Q&A: Understanding case mix index
Q: I’ve heard that an increase in the volume of surgical cases can increase a facility’s overall case mix index (CMI) and that when the volume of surgical cases is flat, movement in the CMI represents increasing complexity of patients cared for in that facility. Could you explain these concepts a bit more for me?
A: The CMI is a very popular measure used to evaluate CDI effectiveness. Unfortunately, it is not actually the best measure due to the number of factors that influence a facility’s CMI.

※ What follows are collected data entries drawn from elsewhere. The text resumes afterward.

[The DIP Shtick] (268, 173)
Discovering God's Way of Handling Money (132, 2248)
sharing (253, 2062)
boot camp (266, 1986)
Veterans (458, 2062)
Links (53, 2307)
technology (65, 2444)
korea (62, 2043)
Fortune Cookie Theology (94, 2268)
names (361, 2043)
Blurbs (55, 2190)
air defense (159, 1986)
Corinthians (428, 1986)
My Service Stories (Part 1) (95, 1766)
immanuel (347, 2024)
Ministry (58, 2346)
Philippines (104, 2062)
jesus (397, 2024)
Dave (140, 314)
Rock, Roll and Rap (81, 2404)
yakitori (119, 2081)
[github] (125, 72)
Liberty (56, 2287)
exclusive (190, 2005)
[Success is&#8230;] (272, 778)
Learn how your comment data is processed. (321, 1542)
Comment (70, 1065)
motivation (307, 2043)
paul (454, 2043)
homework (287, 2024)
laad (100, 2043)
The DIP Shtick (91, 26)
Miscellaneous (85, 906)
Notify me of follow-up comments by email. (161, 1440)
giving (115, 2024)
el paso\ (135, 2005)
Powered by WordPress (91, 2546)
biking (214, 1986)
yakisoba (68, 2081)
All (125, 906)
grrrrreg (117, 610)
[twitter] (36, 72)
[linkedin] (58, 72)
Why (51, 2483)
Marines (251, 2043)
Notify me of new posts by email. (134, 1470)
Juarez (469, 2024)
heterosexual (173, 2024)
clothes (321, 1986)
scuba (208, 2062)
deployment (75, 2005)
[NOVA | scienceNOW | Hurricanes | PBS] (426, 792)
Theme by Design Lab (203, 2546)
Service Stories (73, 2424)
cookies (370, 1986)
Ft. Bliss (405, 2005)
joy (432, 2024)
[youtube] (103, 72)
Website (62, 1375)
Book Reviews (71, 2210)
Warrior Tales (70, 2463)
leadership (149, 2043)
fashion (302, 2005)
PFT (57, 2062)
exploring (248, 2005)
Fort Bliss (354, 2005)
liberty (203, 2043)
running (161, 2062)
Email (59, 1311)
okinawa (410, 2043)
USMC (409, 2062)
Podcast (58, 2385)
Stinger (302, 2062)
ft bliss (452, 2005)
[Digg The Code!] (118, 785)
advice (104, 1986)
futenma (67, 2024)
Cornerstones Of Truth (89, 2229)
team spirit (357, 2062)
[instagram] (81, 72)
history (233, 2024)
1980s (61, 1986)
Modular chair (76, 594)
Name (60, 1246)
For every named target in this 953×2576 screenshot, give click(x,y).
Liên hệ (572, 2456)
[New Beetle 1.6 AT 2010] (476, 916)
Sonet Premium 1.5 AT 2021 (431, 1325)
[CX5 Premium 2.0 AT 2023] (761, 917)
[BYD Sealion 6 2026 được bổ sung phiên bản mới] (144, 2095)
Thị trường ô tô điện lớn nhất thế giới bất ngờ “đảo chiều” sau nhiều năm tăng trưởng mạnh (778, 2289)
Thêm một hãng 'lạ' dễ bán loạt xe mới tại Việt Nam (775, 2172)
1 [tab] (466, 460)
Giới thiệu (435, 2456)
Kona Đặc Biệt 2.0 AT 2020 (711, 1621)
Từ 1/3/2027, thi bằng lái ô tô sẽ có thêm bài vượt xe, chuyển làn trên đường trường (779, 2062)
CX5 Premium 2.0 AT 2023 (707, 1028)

I used to joke that I wasn’t going to take credit when the CMI soared because I would also have to take credit when it tanked. Program managers and CDI staff need to understand the patient population, the types of procedures performed, and the specialties cared for at your facility all affect the CMI.
So, how does an increase in the volume of surgical cases increase the overall CMI? The CMI is the average of relative weights of DRGs assigned to a specific population or group. For example, to compute the CMI for all patients discharged in the month of March, take the average of the relative weights for every DRG assigned for discharges within that time period. A relative weight reflects the resource consumption associated with each MS-DRG. In general, the relative weights assigned to surgical DRGs are higher to reflect the increased resources required for a surgical procedure and the hospital stay. If the volume of surgical cases drops for any reason, for example two surgeons take vacations in the same month, the total CMI for the organization will likely decrease due to the fact there are less admissions with higher relative weights.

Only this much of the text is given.